TASK OBJECTIVE: Leave the pictures out and reproduce all the entries word for word.
** Opening EXERCISE INPUTS block **
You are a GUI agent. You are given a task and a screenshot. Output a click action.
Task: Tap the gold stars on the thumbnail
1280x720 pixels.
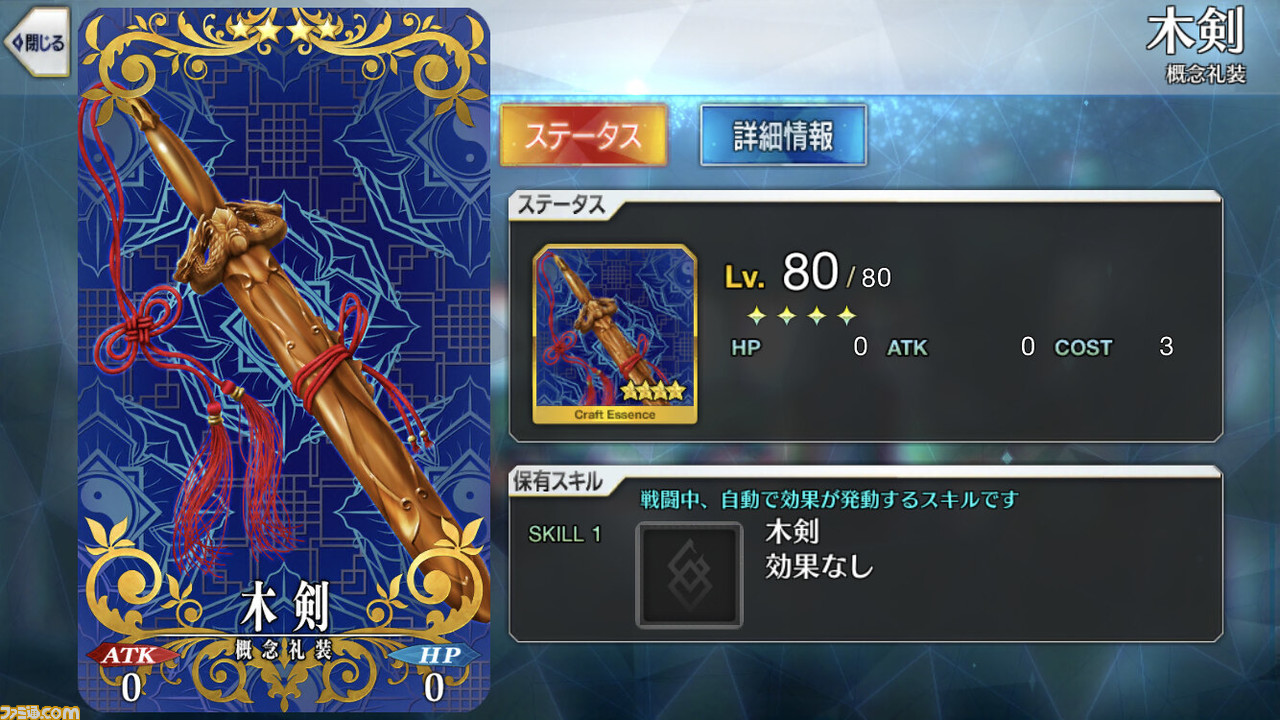point(653,390)
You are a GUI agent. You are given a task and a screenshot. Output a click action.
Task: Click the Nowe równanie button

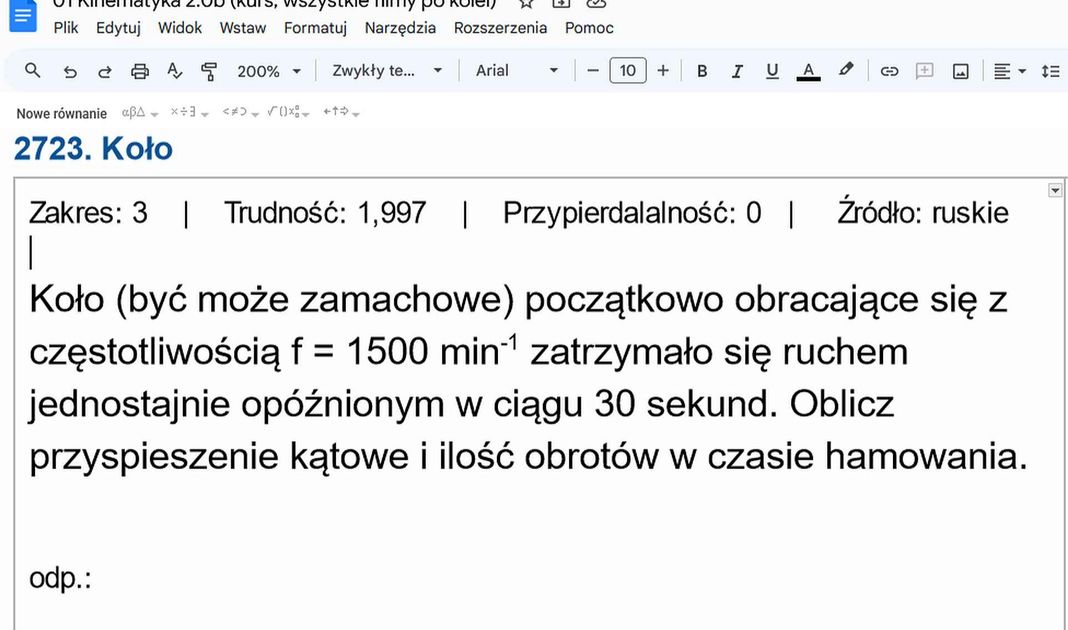tap(62, 113)
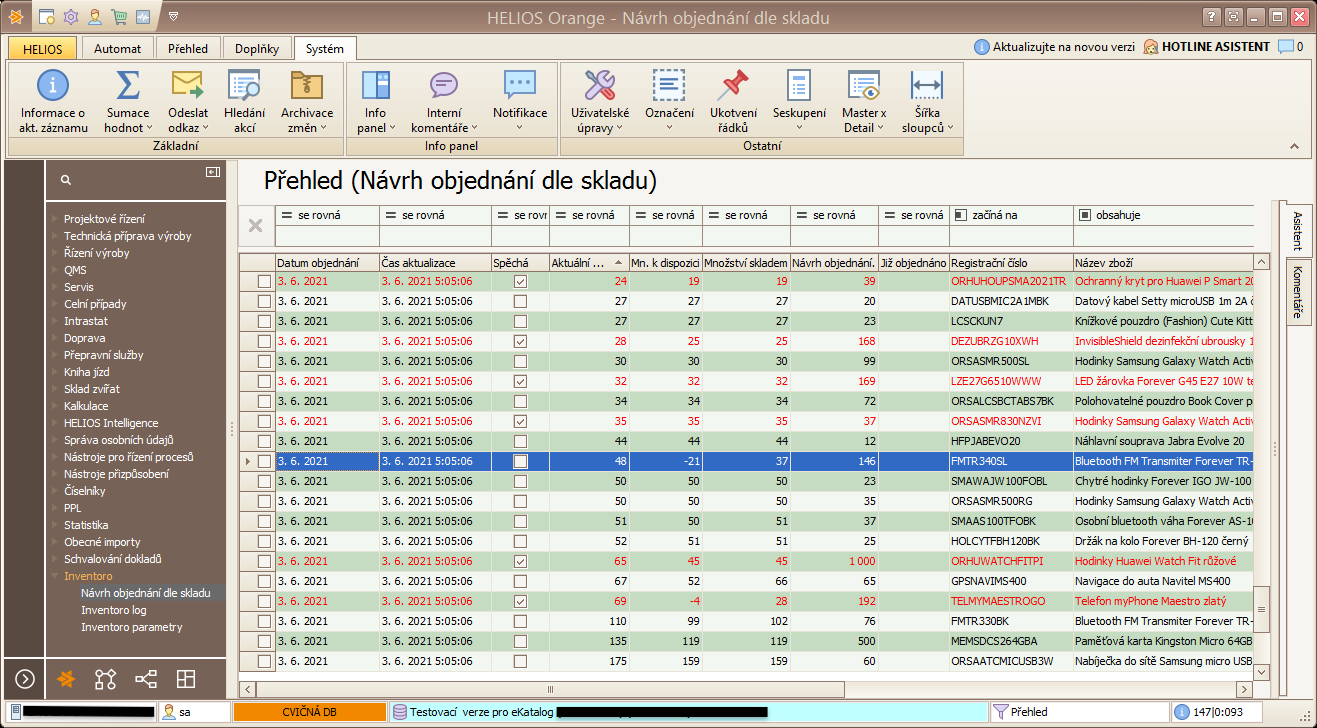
** Closing EXERCISE INPUTS block **
RESPONSE TO THE EXERCISE:
You are a GUI agent. You are given a task and a screenshot. Output a click action.
Task: Tap the gold stars on the thumbnail
1280x720 pixels.
point(653,390)
You are a GUI agent. You are given a task and a screenshot. Output a click action.
Task: Click the Nowe równanie button

tap(62, 113)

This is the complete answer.